▸ **WORK REQUEST**
Nothing should appear in the answer except the lines from the one with "Given: Toggle Safe" through the end of the listing below, transcribed exactly and without pictures.
** Opening DATA SHOWN block **
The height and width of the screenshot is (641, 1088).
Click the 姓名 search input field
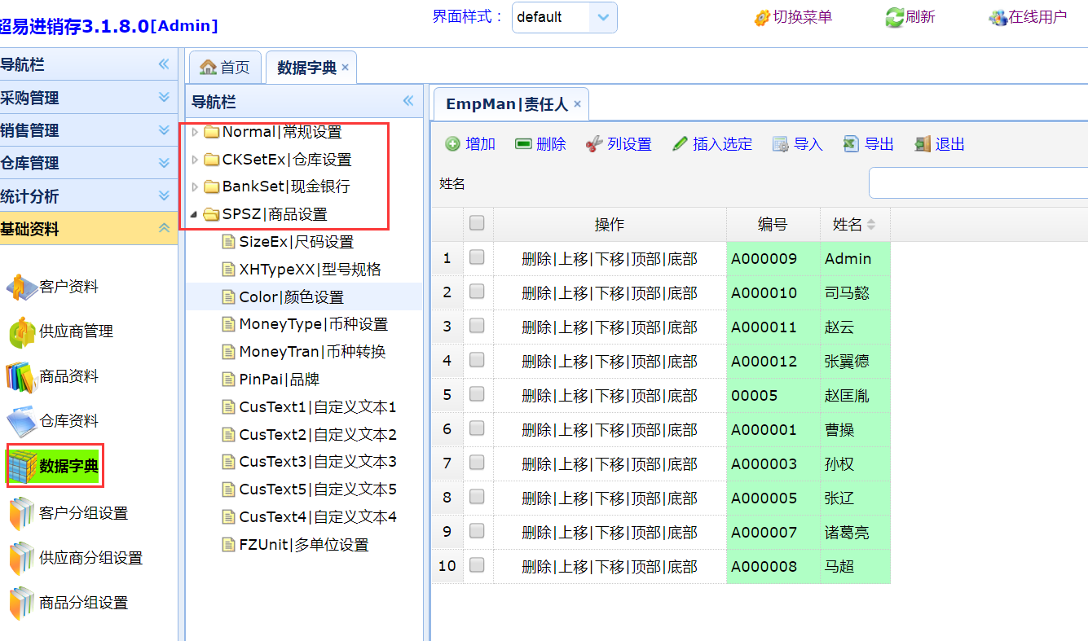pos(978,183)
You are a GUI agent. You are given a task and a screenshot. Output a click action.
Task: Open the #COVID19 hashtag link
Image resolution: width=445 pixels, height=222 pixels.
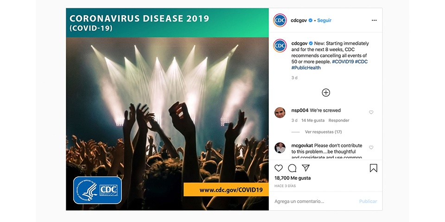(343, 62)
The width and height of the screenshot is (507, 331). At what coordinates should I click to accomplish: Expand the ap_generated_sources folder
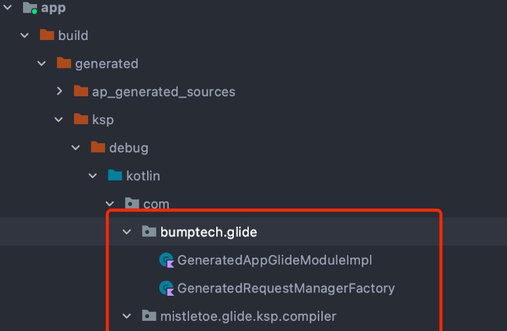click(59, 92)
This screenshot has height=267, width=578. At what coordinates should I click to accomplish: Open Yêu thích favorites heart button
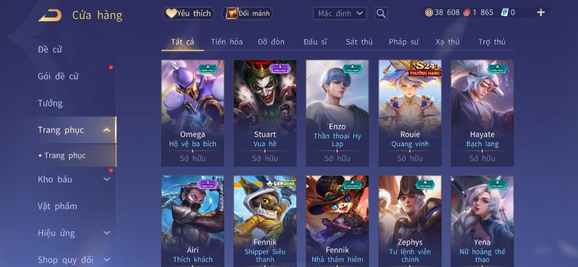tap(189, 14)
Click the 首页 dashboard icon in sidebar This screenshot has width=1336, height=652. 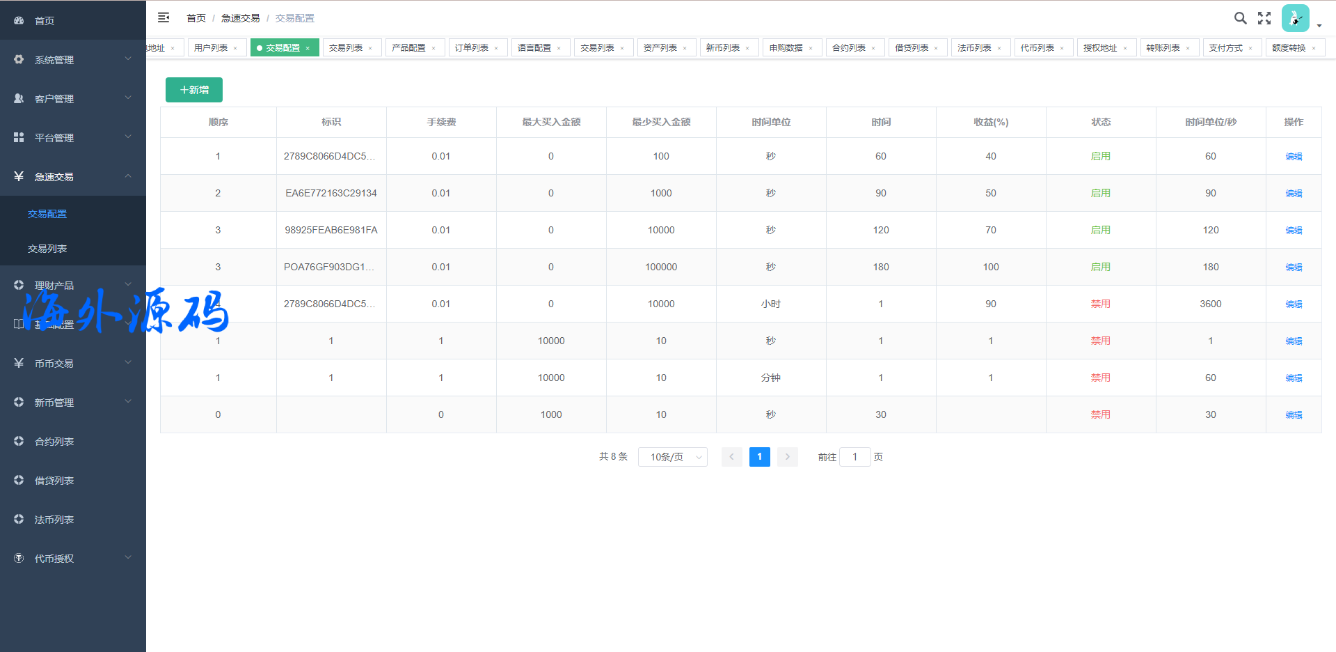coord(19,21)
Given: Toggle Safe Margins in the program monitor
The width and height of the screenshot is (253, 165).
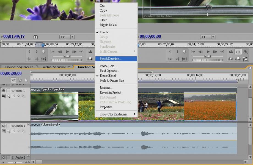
** Closing DATA SHOWN block **
▸ **RESPONSE TO THIS EXERCISE**
Given: Toggle Safe Margins in the program monitor
The width and height of the screenshot is (253, 165).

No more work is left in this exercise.